José Clemente Sarmiento, un joven de familia distinguida, aunque pobre también, cortejó a la frágil Paula, alta, delgada, de ojos profundos y mirada limpia en su rostro de facciones afiladas. Se casaron en 1802. La novia se había adelantado en construir el hogar donde vivirían. Clemente Sarmiento era un hombre de buenos sentimientos, le faltaba continuidad para el trabajo, pero le sobraban ideales y desinteresado patriotismo. De modo que su cooperación en el hogar fue reducida y esporádica.
Los hijos llegaron numerosos, de los trece crecieron cinco: Francisca Paula, Vicenta Bienvenida, Domingo Faustino, María del Rosario y Procesa del Carmen. La madre se multiplicó para criarlos y hacer frente a la pobreza. Empleó los suficientes recursos de su ciencia doméstica. En ningún momento se sintió derrotada y sus manos nunca dejaron de trabajar.
En 1842, como consecuencia de los avatares de hondos enconos políticos, tuvo que emigrar a Chile para acompañar a su hijo en el exilio, junto con su esposo y tres hijas solteras. Pasaron ocho meses de exilio y doña Paula ansiaba regresar a su querido San Juan. Aunque su hijo debió permanecer fuera de su país, volvió a su amada casa propia para hacer la vida de antes, aunque sin su marido, había muerto en 1848.

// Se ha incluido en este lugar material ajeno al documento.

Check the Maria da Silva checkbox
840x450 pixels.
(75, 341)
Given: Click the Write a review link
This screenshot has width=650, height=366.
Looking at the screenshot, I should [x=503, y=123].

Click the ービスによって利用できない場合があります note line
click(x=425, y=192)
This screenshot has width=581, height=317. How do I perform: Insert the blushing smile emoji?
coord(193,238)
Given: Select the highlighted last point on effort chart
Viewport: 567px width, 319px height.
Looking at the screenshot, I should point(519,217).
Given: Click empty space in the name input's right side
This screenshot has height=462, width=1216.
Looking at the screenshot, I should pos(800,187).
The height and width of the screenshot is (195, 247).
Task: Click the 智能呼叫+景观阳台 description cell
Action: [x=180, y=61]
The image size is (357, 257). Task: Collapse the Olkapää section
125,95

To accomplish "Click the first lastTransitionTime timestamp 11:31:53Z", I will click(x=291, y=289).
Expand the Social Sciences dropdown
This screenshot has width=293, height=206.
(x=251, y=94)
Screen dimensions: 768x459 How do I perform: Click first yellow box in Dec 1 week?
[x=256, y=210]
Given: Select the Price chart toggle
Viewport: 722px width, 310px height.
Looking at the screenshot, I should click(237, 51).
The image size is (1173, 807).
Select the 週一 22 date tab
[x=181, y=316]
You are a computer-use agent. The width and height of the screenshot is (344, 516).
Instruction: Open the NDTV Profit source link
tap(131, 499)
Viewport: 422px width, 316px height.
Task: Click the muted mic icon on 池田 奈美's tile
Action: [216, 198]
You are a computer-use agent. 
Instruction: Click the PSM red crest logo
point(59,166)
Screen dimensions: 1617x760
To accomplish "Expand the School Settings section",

La laboriosa señora regresó a los husos, al telar, a las tintas, a las plantas, a las hortalizas...
Envejeció, pero la artesana continuaba firme. Estando Sarmiento en Buenos Aires, le hizo llegar una frazada, tejida con sus manos, con esta leyenda: "Paula Albarracín a su hijo, a la edad de 84 años".
Tres años después le llegó la muerte. La rodeaban las hijas, pero el hijo no pudo estar presente en esa hora porque los disturbios políticos le impidieron llegar a tiempo, era el 21 de noviembre de 1861, tenía 87 años.